Микеле вошел в грот наяды, но, прежде чем потушить лампу, не мог отказать себе в удовольствии еще минуту полюбоваться прелестной статуей, которую сам украсил прекрасными зелеными растениями, еще раз взглянуть на диван, где перед ним, как дивное сновидение, явилась княжна Агата.
«Какой молодой она казалась и как была хороша! — говорил он себе. — И как этот влюбленный маркиз смотрел на нее! Он не в силах был скрыть своего обожания, и оно невольно передавалось самым чувствительным струнам моей души. На балу я видел и других мужчин: они смотрели на нее с дерзким вожделением, и все мое существо трепетало от негодования.
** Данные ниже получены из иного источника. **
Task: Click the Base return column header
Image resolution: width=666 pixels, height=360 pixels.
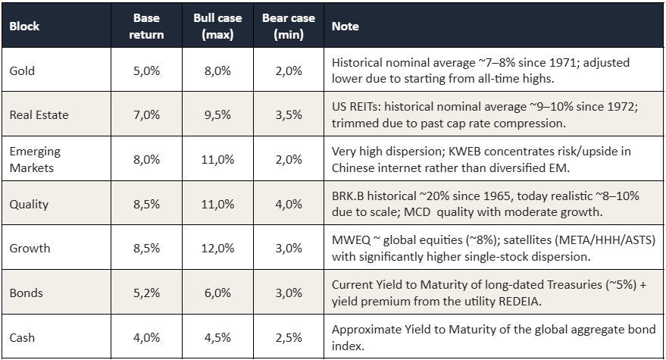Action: (x=146, y=26)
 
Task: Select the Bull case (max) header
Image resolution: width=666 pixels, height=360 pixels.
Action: (x=217, y=26)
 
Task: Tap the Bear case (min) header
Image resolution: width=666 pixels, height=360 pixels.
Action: (x=289, y=26)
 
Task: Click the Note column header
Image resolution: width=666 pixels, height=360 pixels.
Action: (x=345, y=27)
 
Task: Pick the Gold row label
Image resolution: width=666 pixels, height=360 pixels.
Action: (x=22, y=70)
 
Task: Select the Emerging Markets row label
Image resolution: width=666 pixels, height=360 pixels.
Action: (x=35, y=159)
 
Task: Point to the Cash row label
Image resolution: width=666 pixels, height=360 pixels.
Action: (x=22, y=337)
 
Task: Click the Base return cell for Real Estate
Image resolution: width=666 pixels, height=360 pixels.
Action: (x=146, y=114)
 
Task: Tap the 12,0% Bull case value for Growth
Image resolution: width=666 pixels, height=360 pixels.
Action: (x=217, y=249)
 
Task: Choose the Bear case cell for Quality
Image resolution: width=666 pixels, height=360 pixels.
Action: (x=289, y=204)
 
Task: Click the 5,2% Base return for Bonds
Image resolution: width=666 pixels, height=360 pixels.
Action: (x=146, y=293)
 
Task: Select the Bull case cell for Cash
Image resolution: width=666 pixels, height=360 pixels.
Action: (x=217, y=337)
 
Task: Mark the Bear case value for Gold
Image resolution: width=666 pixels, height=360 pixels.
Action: (x=289, y=70)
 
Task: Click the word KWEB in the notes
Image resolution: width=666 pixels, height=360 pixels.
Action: (x=462, y=152)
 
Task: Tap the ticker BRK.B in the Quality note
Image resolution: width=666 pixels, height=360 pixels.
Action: (x=348, y=196)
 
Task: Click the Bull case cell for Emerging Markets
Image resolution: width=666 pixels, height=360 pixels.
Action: (x=217, y=159)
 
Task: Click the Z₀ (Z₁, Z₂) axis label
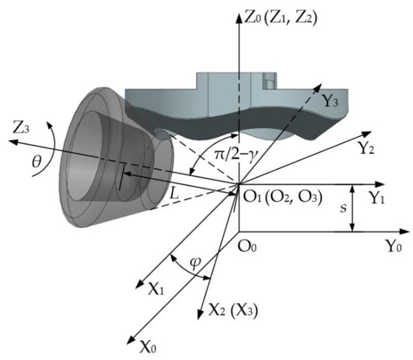(x=280, y=19)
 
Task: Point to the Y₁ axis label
(x=375, y=198)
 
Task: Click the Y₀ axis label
(x=393, y=247)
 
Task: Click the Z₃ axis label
(x=20, y=129)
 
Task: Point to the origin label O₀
(x=247, y=247)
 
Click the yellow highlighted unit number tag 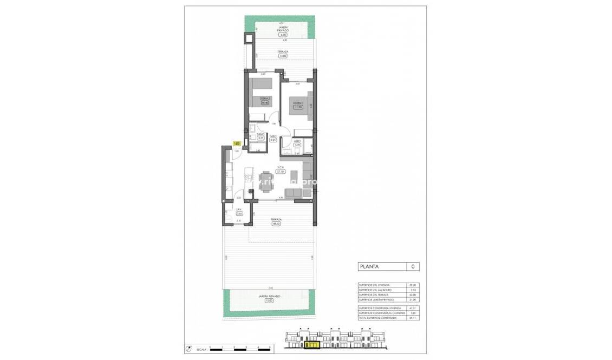(237, 144)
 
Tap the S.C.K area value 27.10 (281, 171)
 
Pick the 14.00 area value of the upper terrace (283, 55)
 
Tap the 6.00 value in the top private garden (282, 35)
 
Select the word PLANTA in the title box (368, 266)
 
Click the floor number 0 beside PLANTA (413, 266)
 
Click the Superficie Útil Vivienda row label (374, 285)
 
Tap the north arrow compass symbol (188, 348)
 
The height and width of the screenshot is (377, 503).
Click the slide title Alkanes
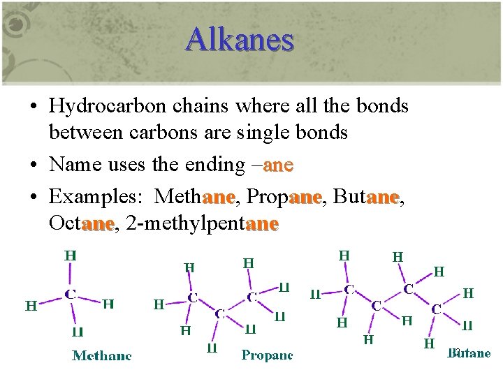tap(240, 39)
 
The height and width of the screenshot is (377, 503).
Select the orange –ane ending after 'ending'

Все они любят ее, каждый по-своему, эти знатные синьоры, а она не любит никого!»
И взгляд Агаты, подобно молнии, сверкнул в его памяти, затмевая своим блеском все — и доводы рассудка, и страх показаться смешным, и сомнения в себе.
Погрузившись в мечты, Микеле потушил лампу и опустился на подушки дивана, в ожидании того, что отец окликнет его; он надеялся еще насладиться несколькими минутами блаженного отдыха, прежде чем покинуть этот дивный грот.
Но усталость одолевала его. Он уже не в силах был бороться с призраками, рожденными его воображением. Впервые за двадцать четыре часа он мог спокойно посидеть в одиночестве. Еще несколько минут он грезил наяву. Мгновенье спустя он уже спал глубоким сном.